Archery hunting season expands
Published 9:17 pm Saturday, August 13, 2011
Archery hunting season for deer is being expanded in Suffolk this coming season, as the Virginia Department of Game and Inland Fisheries is including Suffolk in a new Urban Archery Season before and after the statewide archery seasons.
Urban Archery Season will be Sept. 3-30 and Jan. 9-March 31, bookending the state’s Early Archery Season for deer hunting, Oct. 1-Nov. 18, and the Late Archery Season, Dec. 1-Jan. 7.
At the request of city or county local governments, the VDGIF has been introducing the new expanded season to more urban and suburban localities, where deer population management has become more of a priority.
During the urban season, only antlerless deer may be taken by archers. The same laws and regulations, along with the same laws about legal hunting land, remain in effect that are in place for the statewide seasons.
“Statewide we’ve been noticing the need to add more tools for deer management, and we look at this as one more tool,” said Aaron Proctor, a district wildlife biologist for the VDGIF, at a public information meeting at King’s Fork Middle School on Thursday.
“This applies only to privately owned lands hunters already had permission to hunt on, anyway,” Proctor said.
“City code prohibits bow hunting, or any type of hunting on someone else’s property, without permission,” said Suffolk Deputy City Manager Patrick Roberts.
Roberts and Proctor were two of a few speakers at the meeting, with a handful of interested hunters turning out to listen and ask a few questions.
At the city government’s request, Roberts said, the state game department board considered and approved Suffolk, Hopewell, York County and Chesterfield County for the new program in the spring. There are 34 cities, towns and counties with the Urban Archery Season in effect.
Going back to state records from 1963, there have been three fatalities during the archery season, including one which was a fatality to someone other than the archer, said Proctor. For the sake of comparison, Proctor said 65,888 bowhunters hunted for a total of 394,000 days in 2004-05.
“Basically, you’re 15 times more likely to die while swimming than while bowhunting,” Proctor said.
Deer harvested in Suffolk, by all hunting methods grew from about 2,100 in 2009 to about 2,600 in 2010.
“When the harvest is growing like that, it’s not being managed,” Proctor said.
Of 219,797 deer taken in Virginia last season, by all types of hunters, 440 were taken by bowhunters during Urban Archery Season.
“And a large number of those were from Fairfax County. They have deer coming out of their eyeballs up there,” Proctor said.
In 2010-2011, 15,579 deer were harvested by bowhunters, not including crossbow hunters, a decline of 10 percent from the 2009-10 number. The total deer population in Virginia before each hunting season is 850,000-1,000,000.
Andy Willman, president of the Kingsboro Bowmen, an archery and bowhunting club based at Lone Star Lakes Park in Chuckatuck, spoke briefly at the meeting.
The club and the park’s archery range are hosting a “5 Buck Shoot” on Aug. 28.
For a minimum donation of $5 to Hunters for the Hungry, archers can participate in a 3-D archery shoot with 30 3-D targets. No scores or awards will be given. The event’s meant to be fun, raise money for a good cause and let hunters get ready for the upcoming season. The Kingsboro Bowmen ask for no broadheads or crossbows.
Hunters for the Hungry receives, processes and distributes venison to food banks, churches, shelters and more organizations. Hunters for the Hungry provided more than 407,000 pounds of food, or 1.6 million meals, in Virginia in 2010.

## What you will do
Write out the archery season article from "Archery hunting season expands" up to and including "statewide archery seasons.", word for word. The entries after this point stand apart from the archery season article.

## Information
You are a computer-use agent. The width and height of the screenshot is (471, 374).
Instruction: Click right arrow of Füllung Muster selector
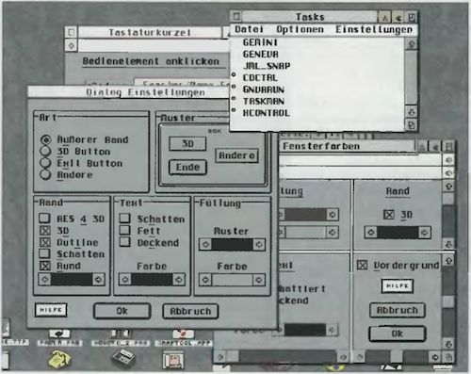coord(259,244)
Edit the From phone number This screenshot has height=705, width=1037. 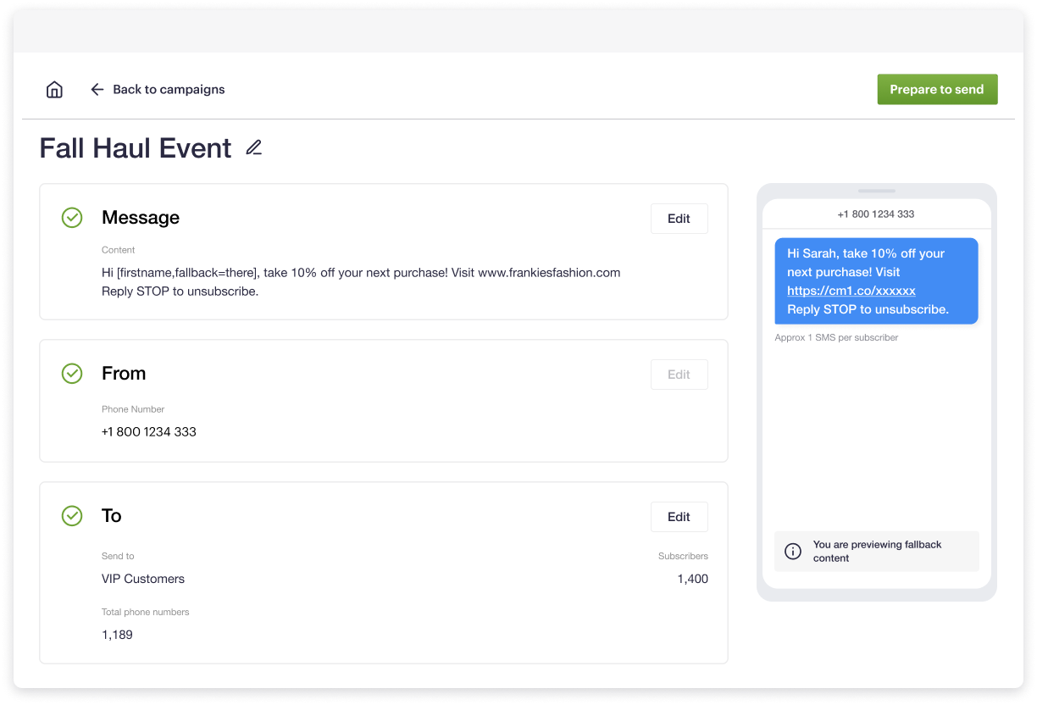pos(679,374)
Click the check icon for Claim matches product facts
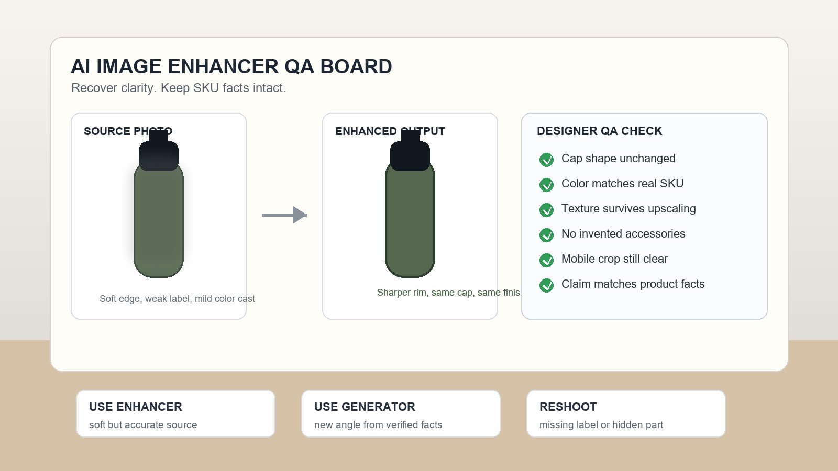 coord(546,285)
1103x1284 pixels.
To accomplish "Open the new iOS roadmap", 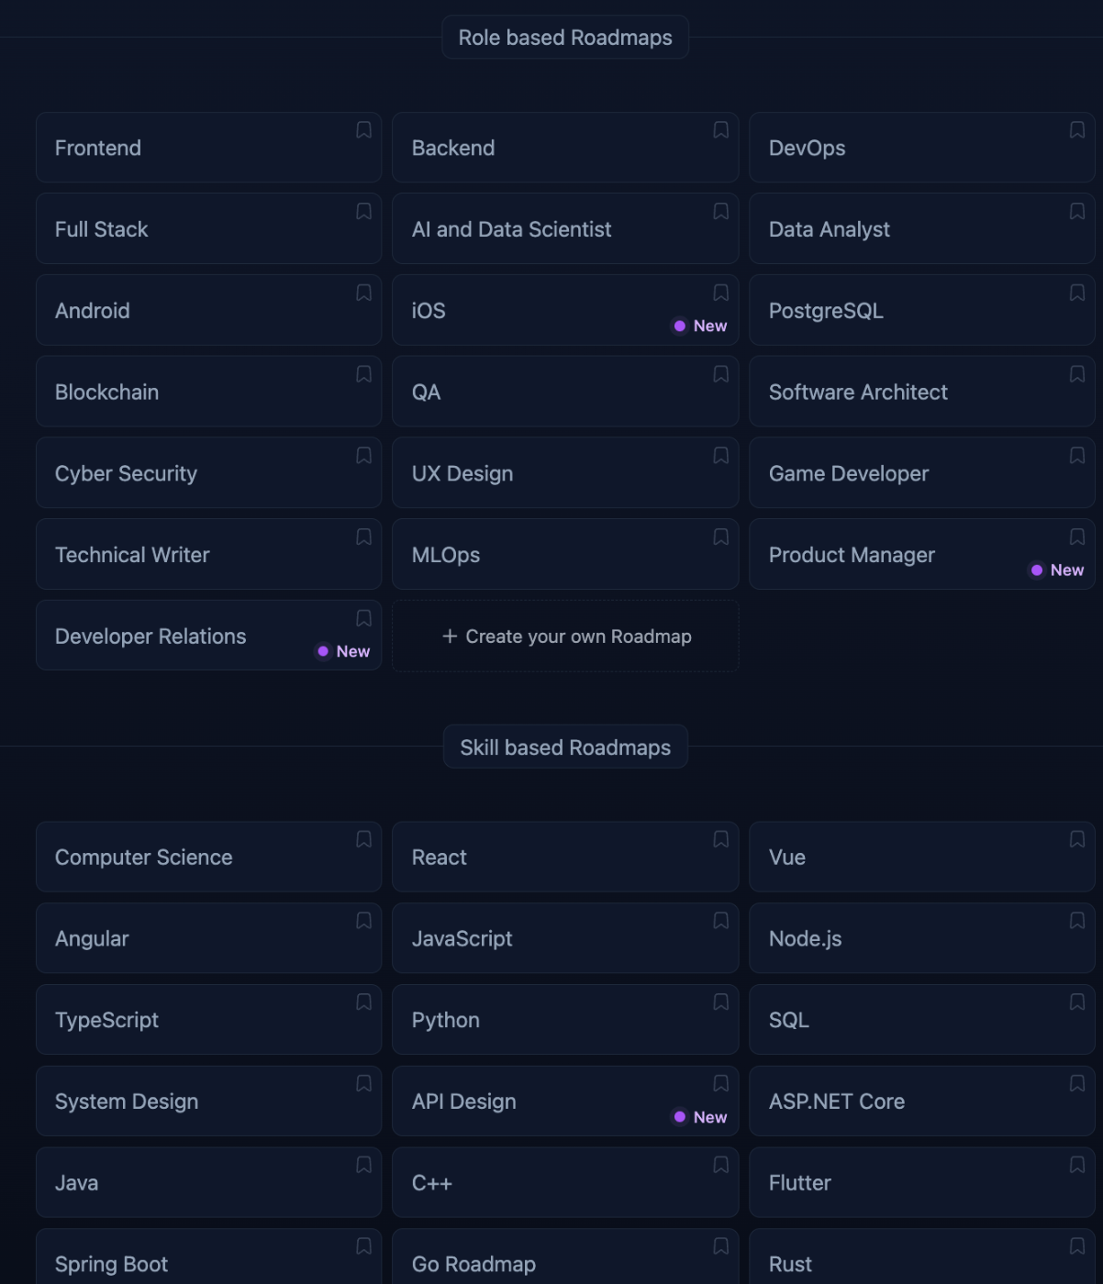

## Expected output
Archery hunting season expands
Published 9:17 pm Saturday, August 13, 2011
Archery hunting season for deer is being expanded in Suffolk this coming season, as the Virginia Department of Game and Inland Fisheries is including Suffolk in a new Urban Archery Season before and after the statewide archery seasons.